(Saved entries)
****

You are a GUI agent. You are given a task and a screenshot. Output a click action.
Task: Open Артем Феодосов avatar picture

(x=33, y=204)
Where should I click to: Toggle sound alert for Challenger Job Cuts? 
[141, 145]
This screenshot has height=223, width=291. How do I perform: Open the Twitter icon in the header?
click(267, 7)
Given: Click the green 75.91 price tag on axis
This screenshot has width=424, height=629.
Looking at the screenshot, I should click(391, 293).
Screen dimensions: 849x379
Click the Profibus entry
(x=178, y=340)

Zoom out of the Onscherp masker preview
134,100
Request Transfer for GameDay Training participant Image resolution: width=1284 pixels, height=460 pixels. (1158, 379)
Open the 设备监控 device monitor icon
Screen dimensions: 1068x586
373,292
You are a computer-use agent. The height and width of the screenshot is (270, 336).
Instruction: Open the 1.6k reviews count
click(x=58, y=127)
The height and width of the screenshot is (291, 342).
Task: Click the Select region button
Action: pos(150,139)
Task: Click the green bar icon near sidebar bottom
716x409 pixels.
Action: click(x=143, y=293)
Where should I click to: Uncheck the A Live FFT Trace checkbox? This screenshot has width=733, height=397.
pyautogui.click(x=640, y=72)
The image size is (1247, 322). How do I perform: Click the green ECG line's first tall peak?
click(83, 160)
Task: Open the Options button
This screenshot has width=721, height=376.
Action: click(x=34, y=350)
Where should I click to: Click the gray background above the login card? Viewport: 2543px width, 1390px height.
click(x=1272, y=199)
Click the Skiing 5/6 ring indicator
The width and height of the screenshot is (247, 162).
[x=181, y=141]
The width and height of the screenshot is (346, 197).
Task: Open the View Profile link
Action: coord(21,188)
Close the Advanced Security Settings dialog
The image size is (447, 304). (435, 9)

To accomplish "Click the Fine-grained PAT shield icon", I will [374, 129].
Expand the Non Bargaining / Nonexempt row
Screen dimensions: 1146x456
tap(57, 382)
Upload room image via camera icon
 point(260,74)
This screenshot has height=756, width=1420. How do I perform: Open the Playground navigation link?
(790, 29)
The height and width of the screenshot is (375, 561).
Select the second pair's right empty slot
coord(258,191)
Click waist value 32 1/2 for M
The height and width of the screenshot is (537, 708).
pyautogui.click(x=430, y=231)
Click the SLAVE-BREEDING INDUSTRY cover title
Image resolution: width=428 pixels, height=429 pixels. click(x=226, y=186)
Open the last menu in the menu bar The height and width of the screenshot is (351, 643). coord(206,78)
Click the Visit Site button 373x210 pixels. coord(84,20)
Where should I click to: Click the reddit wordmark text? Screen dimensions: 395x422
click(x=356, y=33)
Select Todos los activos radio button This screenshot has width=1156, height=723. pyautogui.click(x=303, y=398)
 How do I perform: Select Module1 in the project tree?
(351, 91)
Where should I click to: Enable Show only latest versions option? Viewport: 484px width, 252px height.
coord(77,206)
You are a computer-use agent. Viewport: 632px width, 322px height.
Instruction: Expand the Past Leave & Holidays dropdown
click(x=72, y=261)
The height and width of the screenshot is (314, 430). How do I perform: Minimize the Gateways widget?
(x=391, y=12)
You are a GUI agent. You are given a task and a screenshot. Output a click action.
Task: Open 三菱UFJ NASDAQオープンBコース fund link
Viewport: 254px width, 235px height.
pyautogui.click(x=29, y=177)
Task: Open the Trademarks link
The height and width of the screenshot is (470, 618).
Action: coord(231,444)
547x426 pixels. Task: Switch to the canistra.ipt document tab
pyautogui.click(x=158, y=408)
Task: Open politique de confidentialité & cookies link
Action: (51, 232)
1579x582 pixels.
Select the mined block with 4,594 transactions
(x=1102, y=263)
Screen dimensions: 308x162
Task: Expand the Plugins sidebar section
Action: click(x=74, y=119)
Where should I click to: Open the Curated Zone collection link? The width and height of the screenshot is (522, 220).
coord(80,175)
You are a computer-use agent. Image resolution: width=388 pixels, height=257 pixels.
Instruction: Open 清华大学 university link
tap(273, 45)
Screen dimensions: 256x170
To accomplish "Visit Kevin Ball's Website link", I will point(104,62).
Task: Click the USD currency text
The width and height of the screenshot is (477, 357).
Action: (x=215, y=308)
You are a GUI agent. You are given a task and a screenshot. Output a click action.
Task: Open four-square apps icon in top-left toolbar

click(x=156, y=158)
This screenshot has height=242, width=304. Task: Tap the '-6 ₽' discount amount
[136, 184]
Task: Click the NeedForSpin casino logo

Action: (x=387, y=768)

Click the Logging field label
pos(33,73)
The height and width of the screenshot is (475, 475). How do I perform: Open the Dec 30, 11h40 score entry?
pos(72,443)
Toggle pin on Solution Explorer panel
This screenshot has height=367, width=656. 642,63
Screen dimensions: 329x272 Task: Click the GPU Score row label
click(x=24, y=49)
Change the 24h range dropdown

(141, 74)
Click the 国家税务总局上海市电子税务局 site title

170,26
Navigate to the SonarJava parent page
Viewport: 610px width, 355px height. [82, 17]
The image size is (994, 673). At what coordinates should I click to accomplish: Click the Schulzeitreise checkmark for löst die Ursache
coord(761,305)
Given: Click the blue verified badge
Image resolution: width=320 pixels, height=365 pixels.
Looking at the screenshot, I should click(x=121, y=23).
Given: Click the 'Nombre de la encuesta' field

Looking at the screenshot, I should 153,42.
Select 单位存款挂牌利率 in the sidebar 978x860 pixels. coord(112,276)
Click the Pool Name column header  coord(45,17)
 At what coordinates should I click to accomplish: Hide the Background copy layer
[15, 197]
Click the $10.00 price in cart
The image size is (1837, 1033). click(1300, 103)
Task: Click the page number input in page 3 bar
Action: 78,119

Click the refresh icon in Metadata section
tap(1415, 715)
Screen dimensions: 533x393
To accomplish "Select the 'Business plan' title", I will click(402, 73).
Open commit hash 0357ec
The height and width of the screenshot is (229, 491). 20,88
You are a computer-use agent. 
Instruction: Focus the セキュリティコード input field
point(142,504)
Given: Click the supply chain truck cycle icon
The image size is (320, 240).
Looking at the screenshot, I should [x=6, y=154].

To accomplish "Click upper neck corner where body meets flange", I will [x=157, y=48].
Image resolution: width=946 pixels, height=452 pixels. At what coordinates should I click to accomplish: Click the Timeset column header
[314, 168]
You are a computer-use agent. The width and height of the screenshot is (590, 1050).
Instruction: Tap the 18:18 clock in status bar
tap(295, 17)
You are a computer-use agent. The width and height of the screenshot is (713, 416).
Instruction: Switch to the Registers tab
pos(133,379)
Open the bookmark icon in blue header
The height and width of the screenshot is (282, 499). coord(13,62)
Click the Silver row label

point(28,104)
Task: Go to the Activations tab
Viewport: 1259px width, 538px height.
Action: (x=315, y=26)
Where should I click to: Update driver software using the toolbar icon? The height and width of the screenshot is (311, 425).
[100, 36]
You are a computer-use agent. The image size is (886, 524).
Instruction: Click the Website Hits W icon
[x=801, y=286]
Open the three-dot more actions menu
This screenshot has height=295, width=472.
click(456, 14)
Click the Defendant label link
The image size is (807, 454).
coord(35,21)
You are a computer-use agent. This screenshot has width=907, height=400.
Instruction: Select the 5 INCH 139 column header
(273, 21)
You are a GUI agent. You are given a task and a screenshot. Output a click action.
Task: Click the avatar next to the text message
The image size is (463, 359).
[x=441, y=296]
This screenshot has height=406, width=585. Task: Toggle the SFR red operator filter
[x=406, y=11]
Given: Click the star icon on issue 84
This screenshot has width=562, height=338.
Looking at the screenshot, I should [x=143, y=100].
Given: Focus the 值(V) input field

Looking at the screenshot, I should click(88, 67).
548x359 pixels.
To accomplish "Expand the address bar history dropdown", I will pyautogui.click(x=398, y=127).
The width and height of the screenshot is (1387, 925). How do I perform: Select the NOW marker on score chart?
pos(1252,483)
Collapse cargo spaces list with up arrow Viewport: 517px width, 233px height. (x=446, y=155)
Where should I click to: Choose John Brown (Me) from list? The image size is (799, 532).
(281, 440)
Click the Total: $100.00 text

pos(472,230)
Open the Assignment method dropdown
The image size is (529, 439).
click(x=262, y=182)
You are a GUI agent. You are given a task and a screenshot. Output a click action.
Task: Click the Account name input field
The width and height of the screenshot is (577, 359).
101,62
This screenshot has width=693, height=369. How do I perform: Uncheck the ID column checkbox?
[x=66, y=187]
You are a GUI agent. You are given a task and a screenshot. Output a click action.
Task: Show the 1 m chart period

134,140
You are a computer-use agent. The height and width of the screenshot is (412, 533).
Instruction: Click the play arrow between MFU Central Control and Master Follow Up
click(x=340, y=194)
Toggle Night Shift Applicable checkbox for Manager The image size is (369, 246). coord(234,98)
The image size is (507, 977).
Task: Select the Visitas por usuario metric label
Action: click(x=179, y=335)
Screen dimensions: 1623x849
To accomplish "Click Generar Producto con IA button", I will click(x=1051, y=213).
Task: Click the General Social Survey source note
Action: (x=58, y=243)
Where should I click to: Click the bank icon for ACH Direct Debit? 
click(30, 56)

****

◆ TRY IT
Retype exactly the lines from the start of the entries through the one with "Given: Click the green"; include both ends.

◆ SOLVED EXERCISE
You are a GUI agent. You are given a task and a screenshot. Output a click action.
Task: Open Артем Феодосов avatar picture

(x=33, y=204)
Where should I click to: Toggle sound alert for Challenger Job Cuts? 
[141, 145]
This screenshot has height=223, width=291. How do I perform: Open the Twitter icon in the header?
click(267, 7)
Given: Click the green 75.91 price tag on axis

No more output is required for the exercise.